The Gender and Sexuality Studies Program at Tulane offers a broad interdisciplinary investigation of gender and sexuality as social, cultural, and political phenomena. The program offers a Major and Minor in addition to a Graduate Certificate. Students may choose from over forty courses taught by faculty from fourteen academic departments, four other SLA programs, and four Tulane University Schools.
SPRING 2017 COURSE OFFERINGS!
The Anthropology of Women and Men – ANTH 2030-01
Tuesday, Thursday 8:00-9:15am
Fulfills Perspectives- Non European requirement.
A cross-cultural study of women in society and culture among hunters and gatherers, pastoral nomads and agriculturalists of Oceania, the Near East, Africa, and the New World. Kinship and female symbolism in Africa, women and men in myths in traditional societies. Cross-cultural variability of women's roles and status and the variability of women's and men's language and behavior.
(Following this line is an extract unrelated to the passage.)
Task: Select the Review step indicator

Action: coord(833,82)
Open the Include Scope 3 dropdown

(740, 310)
Contemporary Art Since 1950 – ARTH 3620-01
Instructor: Michael Plante
Tuesday, Thursday 12:30-1:45pm
Explores the developments in the visual arts in the U.S. and Europe since 1950. Concentrates upon the social historical formation of artistic development beginning with the aftermath of World War II, and continuing to the present. Emphasizes movements such as Pop, Minimalism, Earth art and Postmodernism. Issues surrounding the objects will include poststructuralism, post-colonialism as well as African-American, feminist, and gay and lesbian strategies for self-representation.
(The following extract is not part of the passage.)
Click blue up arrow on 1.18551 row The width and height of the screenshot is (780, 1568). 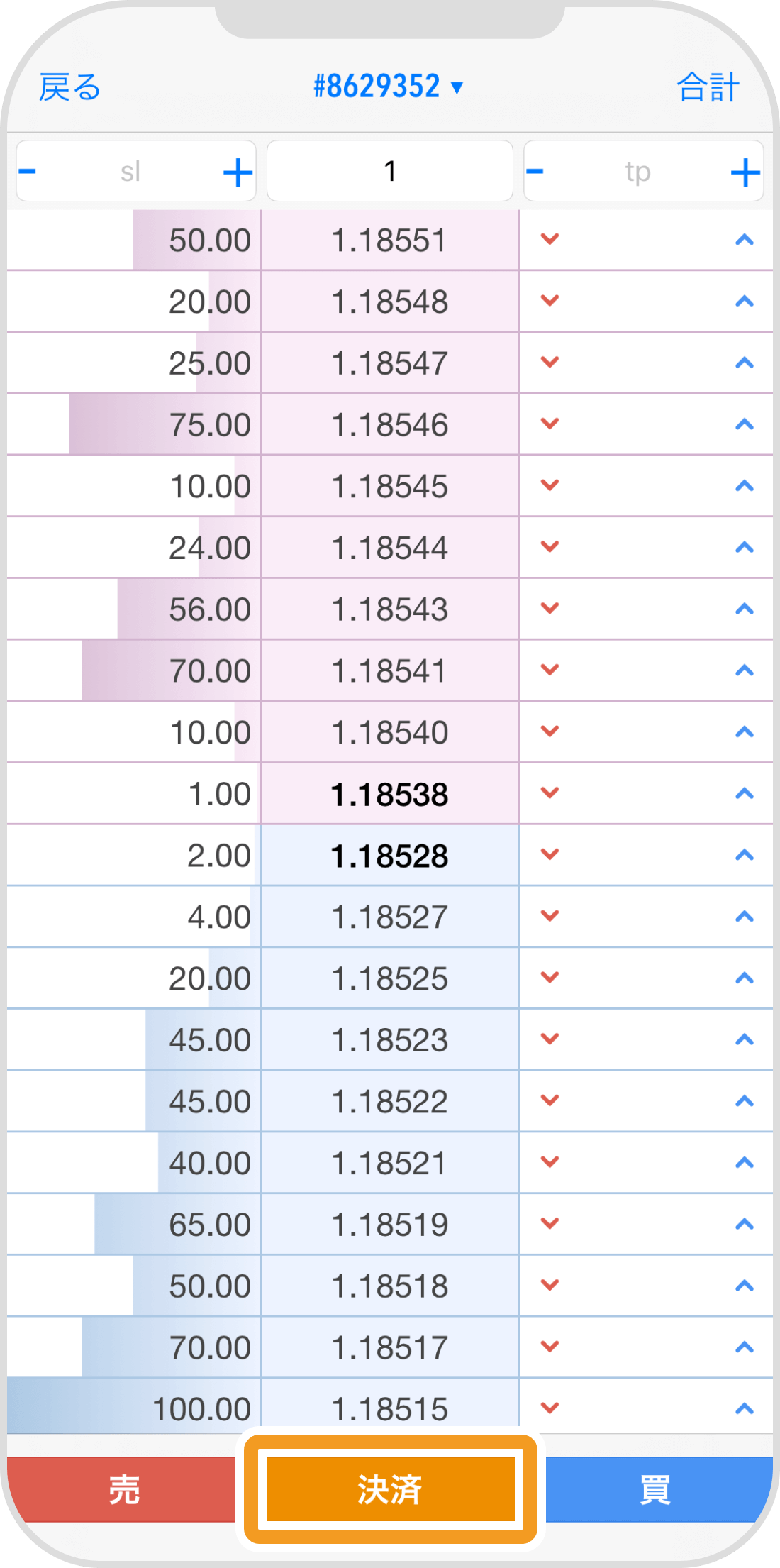(x=744, y=240)
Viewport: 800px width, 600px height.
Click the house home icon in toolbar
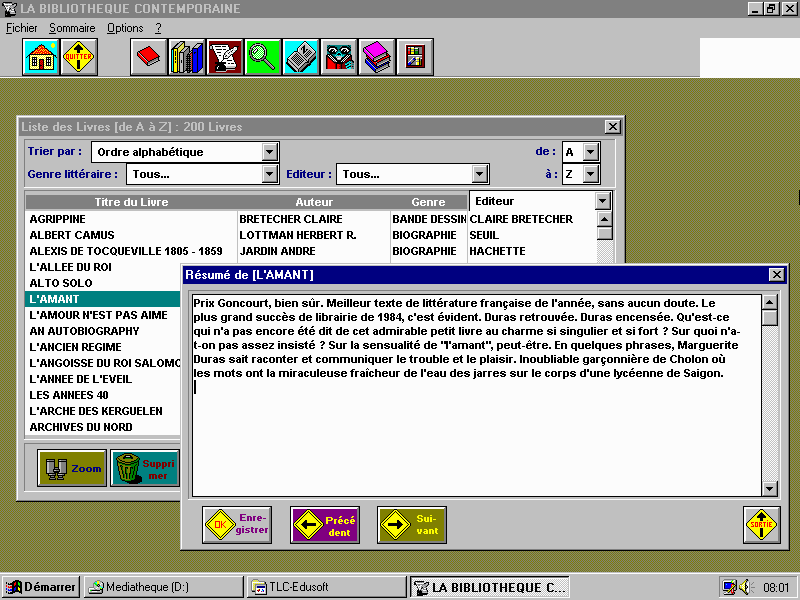point(41,58)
Critical Race Theory – COMM 3440-01
Instructor: Mohan Ambikaipaker
Tuesday, Thursday 9:30-10:45am
Fulfills Perspectives: Comp, Intl
Critical race theory was a term that was coined to refer to an area of legal studies developed by African American, Latino, and Asian American scholars to address questions of racial injustice. But the broader field of critical race theory today incorporates multi-disciplinary scholarship that works to create critical knowledge about social inequalities and racialized power relations.
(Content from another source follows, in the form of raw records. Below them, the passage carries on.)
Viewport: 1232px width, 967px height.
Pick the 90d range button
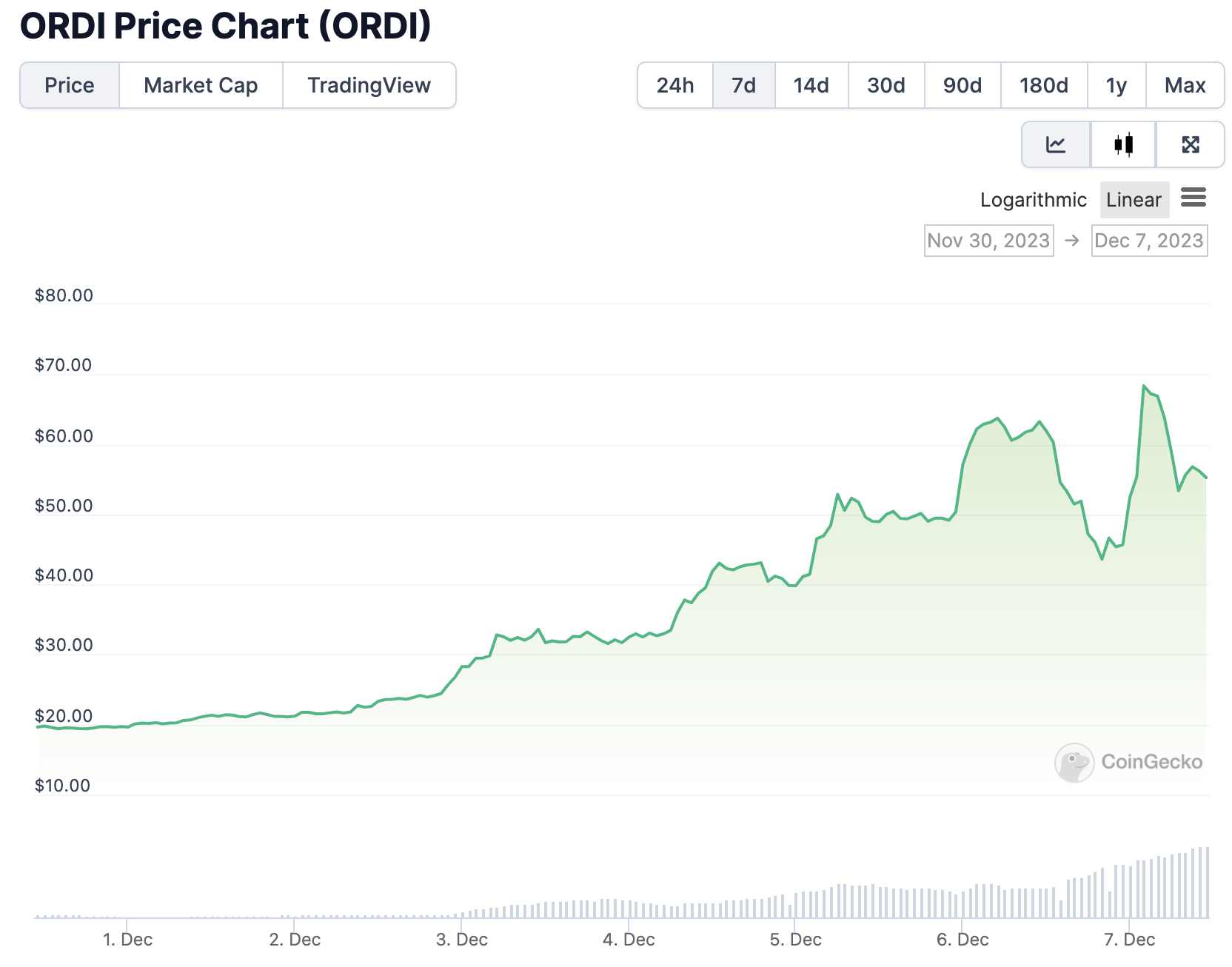962,86
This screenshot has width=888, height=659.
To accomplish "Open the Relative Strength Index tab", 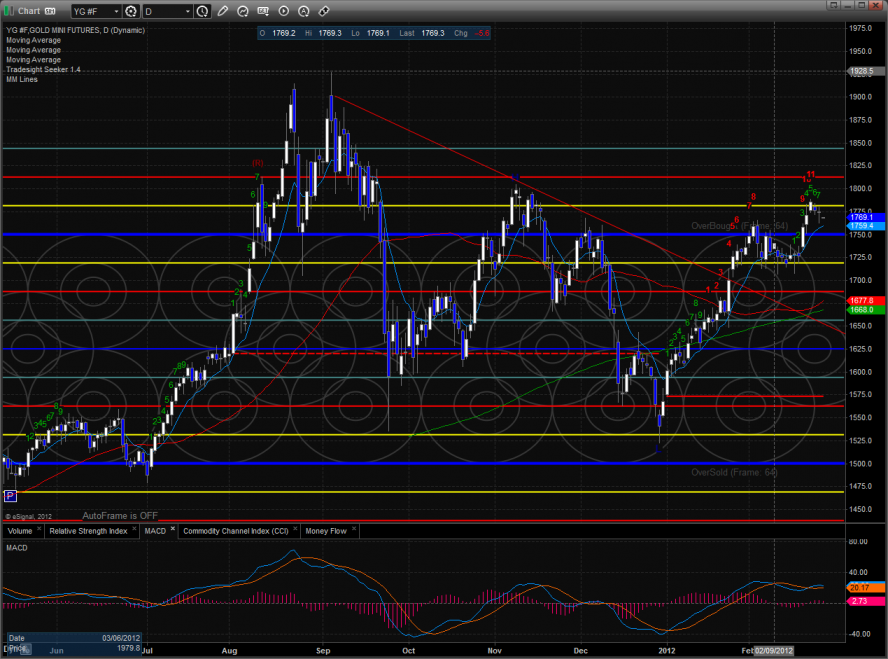I will coord(88,530).
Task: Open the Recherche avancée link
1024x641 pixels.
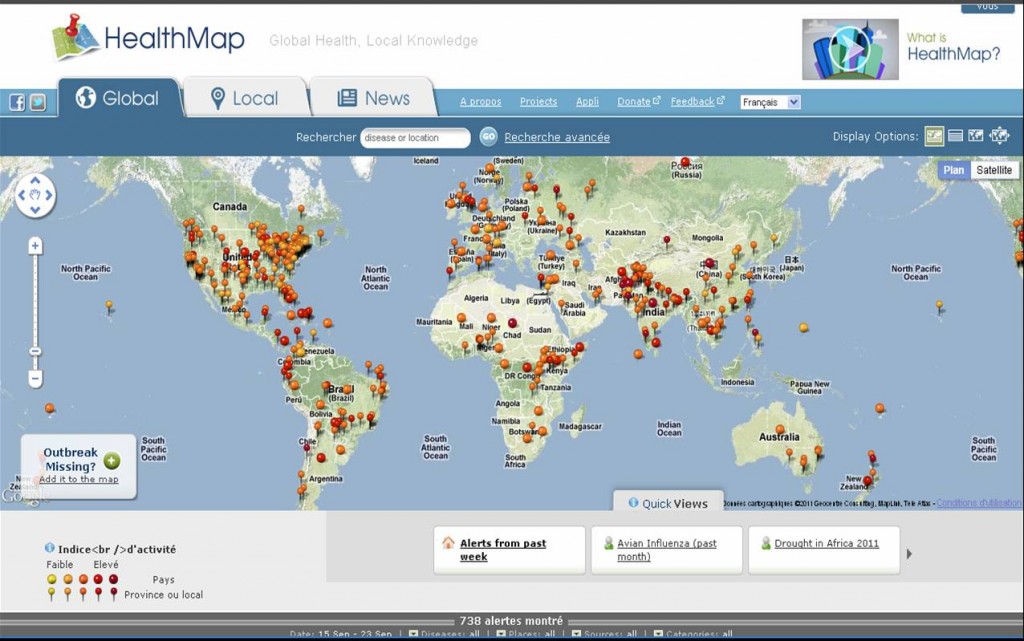Action: [556, 137]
Intro to Gender & Sexuality Studies – GESS 2900-01
Monday, Wednesday, Friday 11-11:50am
This course is an interdisciplinary introduction to gender and sexuality studies. Its primary focus is critical perspectives on the social construction of gender and sexuality, inequalities on the basis of gender and sexuality, activism around issues of gender and sexuality, and how gender and sexuality shape and are shaped by other systems of inequality such as race, ethnicity, class, religion, nation, region, and age.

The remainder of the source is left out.